**What is being asked**
Where the string "computer" shows up in a line of the records, copy that line.

[Stored data]
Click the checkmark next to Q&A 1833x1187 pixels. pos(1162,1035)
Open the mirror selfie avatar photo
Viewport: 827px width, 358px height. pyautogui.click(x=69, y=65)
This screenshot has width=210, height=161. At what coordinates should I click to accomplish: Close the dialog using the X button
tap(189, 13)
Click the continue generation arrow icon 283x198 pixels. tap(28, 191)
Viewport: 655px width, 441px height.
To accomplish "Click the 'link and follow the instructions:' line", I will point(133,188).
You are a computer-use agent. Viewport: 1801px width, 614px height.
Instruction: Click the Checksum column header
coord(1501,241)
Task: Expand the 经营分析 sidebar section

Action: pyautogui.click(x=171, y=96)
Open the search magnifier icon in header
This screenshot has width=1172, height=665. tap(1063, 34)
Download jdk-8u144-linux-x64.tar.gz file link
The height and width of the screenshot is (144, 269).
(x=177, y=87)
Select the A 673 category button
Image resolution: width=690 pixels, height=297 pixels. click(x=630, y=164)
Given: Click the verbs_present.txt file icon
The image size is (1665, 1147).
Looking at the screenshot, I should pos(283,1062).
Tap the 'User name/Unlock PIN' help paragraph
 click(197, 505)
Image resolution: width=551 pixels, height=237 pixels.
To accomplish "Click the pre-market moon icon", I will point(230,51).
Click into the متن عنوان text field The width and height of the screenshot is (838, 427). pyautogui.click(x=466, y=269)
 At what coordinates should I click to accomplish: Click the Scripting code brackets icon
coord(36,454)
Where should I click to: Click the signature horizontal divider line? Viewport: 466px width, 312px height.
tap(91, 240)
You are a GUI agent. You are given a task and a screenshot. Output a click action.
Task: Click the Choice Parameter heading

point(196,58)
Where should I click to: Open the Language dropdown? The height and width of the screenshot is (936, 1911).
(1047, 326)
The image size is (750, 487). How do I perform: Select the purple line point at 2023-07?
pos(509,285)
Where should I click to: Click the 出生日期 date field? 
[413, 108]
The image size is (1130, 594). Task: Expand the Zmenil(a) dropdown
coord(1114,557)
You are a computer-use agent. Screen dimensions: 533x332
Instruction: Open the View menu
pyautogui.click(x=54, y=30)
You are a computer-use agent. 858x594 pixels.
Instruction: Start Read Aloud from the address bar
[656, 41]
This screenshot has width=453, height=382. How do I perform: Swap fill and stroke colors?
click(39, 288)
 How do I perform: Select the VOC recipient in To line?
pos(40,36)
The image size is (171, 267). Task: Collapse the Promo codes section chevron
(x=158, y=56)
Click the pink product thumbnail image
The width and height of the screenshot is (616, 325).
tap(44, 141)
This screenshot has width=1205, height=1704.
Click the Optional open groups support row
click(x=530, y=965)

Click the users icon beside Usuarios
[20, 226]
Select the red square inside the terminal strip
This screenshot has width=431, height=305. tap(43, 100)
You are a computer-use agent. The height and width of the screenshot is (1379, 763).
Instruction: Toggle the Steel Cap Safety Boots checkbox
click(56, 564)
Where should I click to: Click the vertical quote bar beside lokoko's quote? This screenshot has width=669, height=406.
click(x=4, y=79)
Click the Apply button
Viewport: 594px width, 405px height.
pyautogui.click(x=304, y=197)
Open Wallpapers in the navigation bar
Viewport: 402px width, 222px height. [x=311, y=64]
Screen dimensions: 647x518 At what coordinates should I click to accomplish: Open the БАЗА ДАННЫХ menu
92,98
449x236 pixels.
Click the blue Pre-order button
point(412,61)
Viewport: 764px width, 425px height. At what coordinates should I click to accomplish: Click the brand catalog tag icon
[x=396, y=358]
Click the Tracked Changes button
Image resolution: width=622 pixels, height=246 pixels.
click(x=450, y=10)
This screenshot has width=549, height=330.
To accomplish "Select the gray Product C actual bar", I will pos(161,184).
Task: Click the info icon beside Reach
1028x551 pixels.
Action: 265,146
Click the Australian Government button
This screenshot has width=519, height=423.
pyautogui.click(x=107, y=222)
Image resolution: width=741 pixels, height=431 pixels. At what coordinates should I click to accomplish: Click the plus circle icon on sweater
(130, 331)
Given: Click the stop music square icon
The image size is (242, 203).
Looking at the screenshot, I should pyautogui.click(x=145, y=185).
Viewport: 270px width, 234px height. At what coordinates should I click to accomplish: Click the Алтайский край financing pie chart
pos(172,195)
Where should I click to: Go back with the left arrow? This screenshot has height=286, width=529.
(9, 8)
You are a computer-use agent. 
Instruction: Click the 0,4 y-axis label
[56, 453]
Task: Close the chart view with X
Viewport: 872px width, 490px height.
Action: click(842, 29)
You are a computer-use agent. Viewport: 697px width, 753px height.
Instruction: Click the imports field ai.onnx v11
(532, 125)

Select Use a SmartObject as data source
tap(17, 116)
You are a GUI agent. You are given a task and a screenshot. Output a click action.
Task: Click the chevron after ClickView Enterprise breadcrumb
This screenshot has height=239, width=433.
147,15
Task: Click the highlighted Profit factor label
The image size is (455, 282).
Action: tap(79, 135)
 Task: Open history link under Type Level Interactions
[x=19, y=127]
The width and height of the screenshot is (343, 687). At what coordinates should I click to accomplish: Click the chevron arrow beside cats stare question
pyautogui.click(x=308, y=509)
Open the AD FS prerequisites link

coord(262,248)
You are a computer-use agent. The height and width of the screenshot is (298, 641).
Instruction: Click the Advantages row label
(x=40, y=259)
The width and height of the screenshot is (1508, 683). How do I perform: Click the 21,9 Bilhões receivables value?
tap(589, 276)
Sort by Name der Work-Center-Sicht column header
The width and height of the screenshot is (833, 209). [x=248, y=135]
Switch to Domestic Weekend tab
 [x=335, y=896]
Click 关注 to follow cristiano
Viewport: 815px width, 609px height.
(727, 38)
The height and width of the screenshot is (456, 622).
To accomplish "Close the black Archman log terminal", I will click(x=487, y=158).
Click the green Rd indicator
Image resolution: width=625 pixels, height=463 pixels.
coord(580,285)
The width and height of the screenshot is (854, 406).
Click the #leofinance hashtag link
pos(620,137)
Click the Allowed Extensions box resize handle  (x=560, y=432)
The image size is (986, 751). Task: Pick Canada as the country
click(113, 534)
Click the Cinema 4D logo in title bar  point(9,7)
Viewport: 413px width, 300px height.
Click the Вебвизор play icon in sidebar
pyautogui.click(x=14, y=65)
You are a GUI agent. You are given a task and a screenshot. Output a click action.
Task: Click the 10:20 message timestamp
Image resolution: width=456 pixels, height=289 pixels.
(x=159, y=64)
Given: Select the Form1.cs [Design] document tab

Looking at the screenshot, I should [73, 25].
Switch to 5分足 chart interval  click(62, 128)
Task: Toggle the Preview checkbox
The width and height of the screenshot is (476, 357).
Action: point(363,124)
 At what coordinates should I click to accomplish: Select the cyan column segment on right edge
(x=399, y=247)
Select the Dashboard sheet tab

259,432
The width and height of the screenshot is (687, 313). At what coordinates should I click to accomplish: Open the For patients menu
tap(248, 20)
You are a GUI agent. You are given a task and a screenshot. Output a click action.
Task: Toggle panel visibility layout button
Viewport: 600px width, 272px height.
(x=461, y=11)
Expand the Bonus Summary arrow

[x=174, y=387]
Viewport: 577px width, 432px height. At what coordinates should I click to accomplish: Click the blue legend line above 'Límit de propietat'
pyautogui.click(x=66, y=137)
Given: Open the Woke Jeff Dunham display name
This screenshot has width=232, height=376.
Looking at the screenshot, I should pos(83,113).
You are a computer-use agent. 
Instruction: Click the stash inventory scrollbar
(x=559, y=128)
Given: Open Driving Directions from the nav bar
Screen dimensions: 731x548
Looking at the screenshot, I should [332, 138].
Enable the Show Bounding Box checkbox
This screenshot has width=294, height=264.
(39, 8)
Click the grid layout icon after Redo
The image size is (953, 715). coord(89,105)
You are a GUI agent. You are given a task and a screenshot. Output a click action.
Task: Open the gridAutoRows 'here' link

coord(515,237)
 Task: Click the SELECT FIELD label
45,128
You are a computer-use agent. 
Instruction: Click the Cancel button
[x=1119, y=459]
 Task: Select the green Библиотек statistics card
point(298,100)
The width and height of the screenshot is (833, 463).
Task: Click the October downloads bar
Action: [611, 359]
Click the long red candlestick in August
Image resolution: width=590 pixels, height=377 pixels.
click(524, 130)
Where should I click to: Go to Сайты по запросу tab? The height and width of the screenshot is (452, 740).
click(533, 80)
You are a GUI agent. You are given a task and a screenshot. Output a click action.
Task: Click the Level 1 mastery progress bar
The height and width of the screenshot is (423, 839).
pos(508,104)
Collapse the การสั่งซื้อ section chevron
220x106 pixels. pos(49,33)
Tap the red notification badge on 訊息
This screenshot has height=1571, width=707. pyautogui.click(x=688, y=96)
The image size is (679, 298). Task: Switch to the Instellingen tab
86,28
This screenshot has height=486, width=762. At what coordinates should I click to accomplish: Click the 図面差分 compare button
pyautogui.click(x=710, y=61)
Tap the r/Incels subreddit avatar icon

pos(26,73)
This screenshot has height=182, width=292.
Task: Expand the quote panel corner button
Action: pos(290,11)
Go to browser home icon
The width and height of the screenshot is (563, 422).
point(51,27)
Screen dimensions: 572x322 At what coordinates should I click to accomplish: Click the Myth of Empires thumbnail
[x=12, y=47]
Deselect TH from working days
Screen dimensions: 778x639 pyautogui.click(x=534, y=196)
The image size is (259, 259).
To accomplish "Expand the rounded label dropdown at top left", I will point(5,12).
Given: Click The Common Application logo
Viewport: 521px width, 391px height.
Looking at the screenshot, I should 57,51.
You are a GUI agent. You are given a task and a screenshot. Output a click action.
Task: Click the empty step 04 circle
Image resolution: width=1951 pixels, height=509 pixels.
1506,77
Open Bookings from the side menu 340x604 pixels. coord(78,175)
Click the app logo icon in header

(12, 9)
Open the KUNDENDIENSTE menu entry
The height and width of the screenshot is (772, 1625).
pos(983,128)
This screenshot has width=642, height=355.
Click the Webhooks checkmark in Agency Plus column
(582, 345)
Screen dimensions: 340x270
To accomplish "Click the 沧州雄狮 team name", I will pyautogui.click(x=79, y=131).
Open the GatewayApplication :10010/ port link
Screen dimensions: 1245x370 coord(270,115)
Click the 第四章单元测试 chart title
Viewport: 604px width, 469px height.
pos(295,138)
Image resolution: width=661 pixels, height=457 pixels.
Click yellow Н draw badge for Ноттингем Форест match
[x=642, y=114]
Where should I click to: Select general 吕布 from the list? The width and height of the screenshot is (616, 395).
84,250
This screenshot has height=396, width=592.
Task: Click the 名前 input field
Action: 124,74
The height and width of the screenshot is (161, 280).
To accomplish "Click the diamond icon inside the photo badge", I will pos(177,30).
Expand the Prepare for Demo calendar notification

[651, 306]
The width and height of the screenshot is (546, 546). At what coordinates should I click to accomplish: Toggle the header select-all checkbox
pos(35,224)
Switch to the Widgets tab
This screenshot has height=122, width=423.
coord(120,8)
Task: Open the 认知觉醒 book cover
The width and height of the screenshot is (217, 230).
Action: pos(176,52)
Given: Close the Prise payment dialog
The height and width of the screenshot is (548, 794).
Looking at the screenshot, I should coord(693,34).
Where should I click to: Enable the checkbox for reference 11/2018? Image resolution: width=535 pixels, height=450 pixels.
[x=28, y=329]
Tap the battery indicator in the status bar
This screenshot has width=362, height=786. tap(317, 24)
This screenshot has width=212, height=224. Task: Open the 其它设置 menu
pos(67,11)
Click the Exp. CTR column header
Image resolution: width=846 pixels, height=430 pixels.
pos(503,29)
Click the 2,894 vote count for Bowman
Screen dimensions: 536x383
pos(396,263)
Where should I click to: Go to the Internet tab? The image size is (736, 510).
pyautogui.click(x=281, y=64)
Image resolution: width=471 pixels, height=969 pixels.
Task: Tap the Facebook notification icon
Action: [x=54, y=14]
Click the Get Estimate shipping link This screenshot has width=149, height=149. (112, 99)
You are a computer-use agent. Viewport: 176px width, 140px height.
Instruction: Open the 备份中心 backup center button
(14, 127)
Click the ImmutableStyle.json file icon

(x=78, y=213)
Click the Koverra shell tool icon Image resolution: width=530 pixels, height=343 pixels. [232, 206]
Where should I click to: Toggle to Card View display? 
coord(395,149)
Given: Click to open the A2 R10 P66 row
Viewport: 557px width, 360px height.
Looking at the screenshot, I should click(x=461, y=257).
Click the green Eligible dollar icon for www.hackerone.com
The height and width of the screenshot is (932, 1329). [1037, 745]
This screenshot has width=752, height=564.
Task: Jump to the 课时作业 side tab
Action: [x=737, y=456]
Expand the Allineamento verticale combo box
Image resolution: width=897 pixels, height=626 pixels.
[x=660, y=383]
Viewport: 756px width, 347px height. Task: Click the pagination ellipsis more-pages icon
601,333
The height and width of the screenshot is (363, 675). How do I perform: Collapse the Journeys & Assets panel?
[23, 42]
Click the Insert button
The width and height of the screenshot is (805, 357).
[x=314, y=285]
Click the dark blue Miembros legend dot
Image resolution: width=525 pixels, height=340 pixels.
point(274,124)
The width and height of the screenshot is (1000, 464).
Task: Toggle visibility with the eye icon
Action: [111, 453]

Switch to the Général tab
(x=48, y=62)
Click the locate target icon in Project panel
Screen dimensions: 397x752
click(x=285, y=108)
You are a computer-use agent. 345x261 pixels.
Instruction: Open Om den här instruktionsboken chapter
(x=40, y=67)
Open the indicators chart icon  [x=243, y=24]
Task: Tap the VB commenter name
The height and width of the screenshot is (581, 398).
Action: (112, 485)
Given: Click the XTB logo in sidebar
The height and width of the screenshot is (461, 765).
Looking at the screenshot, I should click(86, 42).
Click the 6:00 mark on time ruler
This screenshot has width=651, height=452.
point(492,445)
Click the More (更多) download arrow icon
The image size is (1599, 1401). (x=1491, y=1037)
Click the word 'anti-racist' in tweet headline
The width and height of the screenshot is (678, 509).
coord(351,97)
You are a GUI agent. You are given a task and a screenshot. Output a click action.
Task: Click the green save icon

**Solution to this task**
You are a computer-use agent. Viewport: 1801px width, 614px height.
You are a computer-use agent. Screen dimensions: 533x332
You are a computer-use agent. 858x594 pixels.
You are a computer-use agent. The height and width of the screenshot is (1379, 763).
You are a computer-use agent. 
You are a computer-use agent. Viewport: 697px width, 753px height.
You are a computer-use agent. The height and width of the screenshot is (298, 641).
You are a computer-use agent. 
You are a computer-use agent. 
You are a computer-use agent. Viewport: 176px width, 140px height.
You are a computer-use agent. 345x261 pixels.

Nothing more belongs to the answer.